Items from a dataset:
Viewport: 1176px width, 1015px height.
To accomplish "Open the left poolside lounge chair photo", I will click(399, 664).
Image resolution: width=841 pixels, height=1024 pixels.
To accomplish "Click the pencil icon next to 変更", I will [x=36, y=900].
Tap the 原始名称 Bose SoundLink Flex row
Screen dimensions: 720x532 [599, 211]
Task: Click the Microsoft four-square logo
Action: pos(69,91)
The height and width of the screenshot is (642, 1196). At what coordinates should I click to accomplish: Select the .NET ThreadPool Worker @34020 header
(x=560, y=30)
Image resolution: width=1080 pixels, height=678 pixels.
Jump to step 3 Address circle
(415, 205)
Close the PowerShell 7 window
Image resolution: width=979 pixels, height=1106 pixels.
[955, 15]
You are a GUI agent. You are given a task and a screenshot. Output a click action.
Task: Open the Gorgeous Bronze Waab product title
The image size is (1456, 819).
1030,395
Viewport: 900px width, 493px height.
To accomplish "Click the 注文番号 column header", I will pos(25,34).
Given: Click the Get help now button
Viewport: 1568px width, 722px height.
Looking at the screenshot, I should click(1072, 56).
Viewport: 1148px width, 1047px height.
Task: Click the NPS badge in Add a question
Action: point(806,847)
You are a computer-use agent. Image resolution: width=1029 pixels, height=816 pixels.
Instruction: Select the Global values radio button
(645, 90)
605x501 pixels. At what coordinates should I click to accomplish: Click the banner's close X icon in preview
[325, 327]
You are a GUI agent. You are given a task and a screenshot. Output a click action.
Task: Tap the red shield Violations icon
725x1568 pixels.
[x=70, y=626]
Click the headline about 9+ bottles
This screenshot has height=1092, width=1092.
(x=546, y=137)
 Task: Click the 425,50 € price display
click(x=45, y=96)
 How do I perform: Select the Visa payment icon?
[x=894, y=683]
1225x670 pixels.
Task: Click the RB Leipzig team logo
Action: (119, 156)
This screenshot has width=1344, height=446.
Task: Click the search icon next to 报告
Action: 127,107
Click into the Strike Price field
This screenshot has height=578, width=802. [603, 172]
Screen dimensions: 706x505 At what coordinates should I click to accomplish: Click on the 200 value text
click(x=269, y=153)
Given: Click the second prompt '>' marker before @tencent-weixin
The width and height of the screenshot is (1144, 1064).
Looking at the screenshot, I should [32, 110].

(INSTRUCTIONS TO FOLLOW): Could you please give the number of lines in the data above that contain the word "will"? Only the number is needed.

(RESULT OF THE EXERCISE): 3